With No Maps To Guide Us We Steered Our Own Course

On this day back in 1985 Mrs Tin (or Miss Not-tin, as she then was) and I got married.

It was the Saturday before Live Aid, that’s how far back it was.

We were basically children. I was twenty-seven, while Mrs Tin was just twenty-two, younger than any of our own children are now.

But that was what you did back then. There was no living-in-sin – and at that time it was still called living-in-sin – so if you’d been going out together a few years and decided that you were in love, you got a ring, you got a mortgage, and you got married.

Plus life-expectancy was about forty-eight, so it didn’t do to hang about.

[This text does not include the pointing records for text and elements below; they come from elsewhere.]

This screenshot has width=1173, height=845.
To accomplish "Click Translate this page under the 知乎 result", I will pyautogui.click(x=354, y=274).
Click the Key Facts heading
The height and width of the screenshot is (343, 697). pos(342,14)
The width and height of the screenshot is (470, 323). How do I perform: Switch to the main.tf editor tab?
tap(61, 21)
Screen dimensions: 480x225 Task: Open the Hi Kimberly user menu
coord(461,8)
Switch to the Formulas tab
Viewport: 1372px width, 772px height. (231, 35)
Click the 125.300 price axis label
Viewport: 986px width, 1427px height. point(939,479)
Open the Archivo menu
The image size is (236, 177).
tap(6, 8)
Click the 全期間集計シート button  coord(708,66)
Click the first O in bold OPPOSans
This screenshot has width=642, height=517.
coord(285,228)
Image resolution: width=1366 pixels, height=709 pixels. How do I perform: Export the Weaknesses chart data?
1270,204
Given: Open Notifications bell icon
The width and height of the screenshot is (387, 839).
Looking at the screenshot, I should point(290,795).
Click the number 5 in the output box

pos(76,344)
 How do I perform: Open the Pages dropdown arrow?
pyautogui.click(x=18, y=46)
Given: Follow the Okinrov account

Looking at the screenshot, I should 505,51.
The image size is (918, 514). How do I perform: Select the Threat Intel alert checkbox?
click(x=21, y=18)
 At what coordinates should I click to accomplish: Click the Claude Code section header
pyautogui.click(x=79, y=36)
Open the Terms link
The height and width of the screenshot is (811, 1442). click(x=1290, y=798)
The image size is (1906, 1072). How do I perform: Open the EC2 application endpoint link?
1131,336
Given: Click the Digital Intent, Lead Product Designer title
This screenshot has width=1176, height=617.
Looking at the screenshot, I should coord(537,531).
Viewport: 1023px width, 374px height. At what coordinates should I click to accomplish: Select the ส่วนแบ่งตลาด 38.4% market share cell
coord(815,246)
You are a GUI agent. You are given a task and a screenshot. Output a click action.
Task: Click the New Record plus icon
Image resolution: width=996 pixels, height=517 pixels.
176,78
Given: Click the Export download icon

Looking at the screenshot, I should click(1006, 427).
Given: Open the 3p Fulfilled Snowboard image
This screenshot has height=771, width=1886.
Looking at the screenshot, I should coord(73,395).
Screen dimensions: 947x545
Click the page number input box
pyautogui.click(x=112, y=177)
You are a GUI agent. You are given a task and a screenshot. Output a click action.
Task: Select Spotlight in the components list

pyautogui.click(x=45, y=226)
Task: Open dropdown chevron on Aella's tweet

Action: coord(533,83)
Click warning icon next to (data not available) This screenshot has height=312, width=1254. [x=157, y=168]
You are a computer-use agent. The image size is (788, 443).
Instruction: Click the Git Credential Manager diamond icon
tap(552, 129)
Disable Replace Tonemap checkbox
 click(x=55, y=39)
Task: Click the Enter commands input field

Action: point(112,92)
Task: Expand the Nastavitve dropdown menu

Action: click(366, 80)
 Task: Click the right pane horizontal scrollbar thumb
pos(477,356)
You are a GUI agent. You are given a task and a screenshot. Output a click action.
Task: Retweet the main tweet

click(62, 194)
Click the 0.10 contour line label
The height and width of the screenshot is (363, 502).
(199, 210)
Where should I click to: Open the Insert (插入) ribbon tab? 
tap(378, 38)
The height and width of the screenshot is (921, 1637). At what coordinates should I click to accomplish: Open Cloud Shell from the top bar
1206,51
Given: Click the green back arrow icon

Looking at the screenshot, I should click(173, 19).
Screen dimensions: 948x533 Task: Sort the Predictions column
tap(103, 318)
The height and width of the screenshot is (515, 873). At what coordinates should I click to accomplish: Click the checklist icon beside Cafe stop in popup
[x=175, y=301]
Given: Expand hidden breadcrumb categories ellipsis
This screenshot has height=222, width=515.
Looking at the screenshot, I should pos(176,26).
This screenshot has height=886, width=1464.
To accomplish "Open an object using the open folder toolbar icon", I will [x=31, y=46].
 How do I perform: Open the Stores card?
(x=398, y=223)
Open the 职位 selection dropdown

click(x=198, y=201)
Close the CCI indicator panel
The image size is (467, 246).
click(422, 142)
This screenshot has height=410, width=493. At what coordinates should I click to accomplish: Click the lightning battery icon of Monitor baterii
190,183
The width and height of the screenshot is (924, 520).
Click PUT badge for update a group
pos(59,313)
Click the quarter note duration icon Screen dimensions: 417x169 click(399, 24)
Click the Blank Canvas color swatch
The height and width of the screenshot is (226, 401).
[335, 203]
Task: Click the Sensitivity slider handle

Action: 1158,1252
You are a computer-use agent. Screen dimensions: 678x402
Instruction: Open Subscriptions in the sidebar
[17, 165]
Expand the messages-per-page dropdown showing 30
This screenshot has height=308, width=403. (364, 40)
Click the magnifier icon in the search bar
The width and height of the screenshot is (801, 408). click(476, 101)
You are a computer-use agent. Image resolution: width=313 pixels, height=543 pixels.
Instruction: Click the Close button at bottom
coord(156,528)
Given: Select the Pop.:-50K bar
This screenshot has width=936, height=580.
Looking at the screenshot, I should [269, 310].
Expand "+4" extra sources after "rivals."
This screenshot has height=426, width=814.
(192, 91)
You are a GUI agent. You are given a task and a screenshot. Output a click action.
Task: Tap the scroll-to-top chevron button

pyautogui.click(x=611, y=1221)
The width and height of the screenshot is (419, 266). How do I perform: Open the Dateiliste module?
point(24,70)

And here we are, thirty-five years later, still together, still in our same first house, and still in love.

Google tells me that this is our Coral Anniversary. I have no idea what to do with this information. Google also tells me that corals form reefs, which I already knew, and that they breed by ‘broadcast spawning’, which I did not. Perhaps it’s intended to give us something to talk about during our long day together.

Because we will be spending it together. Although lockdown is theoretically over, I’m still being urged to work from home, so today will be the one hundred and fifteenth consecutive day on which we have spent all day together.

If ever you want to test a relationship, that must surely be how.

And it has gone brilliantly. In the first place we get to sleep for two hours longer each morning now that I don’t have to get the bus into Dublin, but in addition we go for a walk together every day, we watch crap together on the telly each evening and we’ve been having a wonderful, calmer, more joyful time.

Young and all as we were, it looks like we made the right decision all those years ago.

Happy Anniversary Mrs Tin, wife, lover and soulmate.

No Smoking Area

On this day twenty years ago I gave up cigarettes.

It marked the end of a long and turbulent relationship. I had started at the age of fifteen, way back in 1973, when Nixon was US President, the Beatles’ Blue and Red Albums were released, and the UK joined the EEC, an association that they too would eventually break.

The reasons why are embarrassing and stupid, a combination of curiosity, peer pressure and the fact that I was a moron. How little I enjoyed it it shown by the fact that just one year later I gave them up, though for just one year.

Then in 1983 the boyfriend of a girl I worked with got hypnosis to give up. He was so impressed that when he was leaving the course he enrolled her for the following Saturday. She didn’t want to go on her own so she asked me to go with her.

She was back on cigarettes on the Sunday. I stayed off them for three-and-a-half years.

The reasons why I went back on them are embarrassing and stupid, though this time can be distilled bluntly into the fact that I was a moron. And remained so for seventeen more years and thousands more cigarettes, all of them unmemorable and unsatisfying.

Then, in July 2000, I read Allen Carr’s Easy Way To Stop Smoking, and my life changed.

Allen Carr passed away in 2006. There have been a few very special people throughout history who have left this world having made it an immeasurably better place, and I would count him as one of them.

If you are reading this and want to quit cigarettes then I urge to to get his book. It tells you to keep smoking while you are reading it, and then, as you smoke and read, the book calmly and logically dismantles each of the reasons that you think you have for smoking. pointing out all of the absurdities inherent in them by simply waking up your own common sense.

It was late on the evening of July 5th when I finished the last chapter and elatedly stubbed out my last cigarette, knowing with absolute certainty that it would indeed be my last.

And it has been. I do still occasionally, even now, dream that I am back on them, usually for some reason on the terraces behind the goal at a football match. In these dreams I find myself reasoning that this doesn’t really count because I’m not smoking during any other part of the day, proof that the self-delusion that got me hooked on them in the first place has never really gone away.

But that’s being too hard on myself. I have done something truly remarkable, and today is a day to celebrate.

We all need another hero. Sometimes it’s ourselves.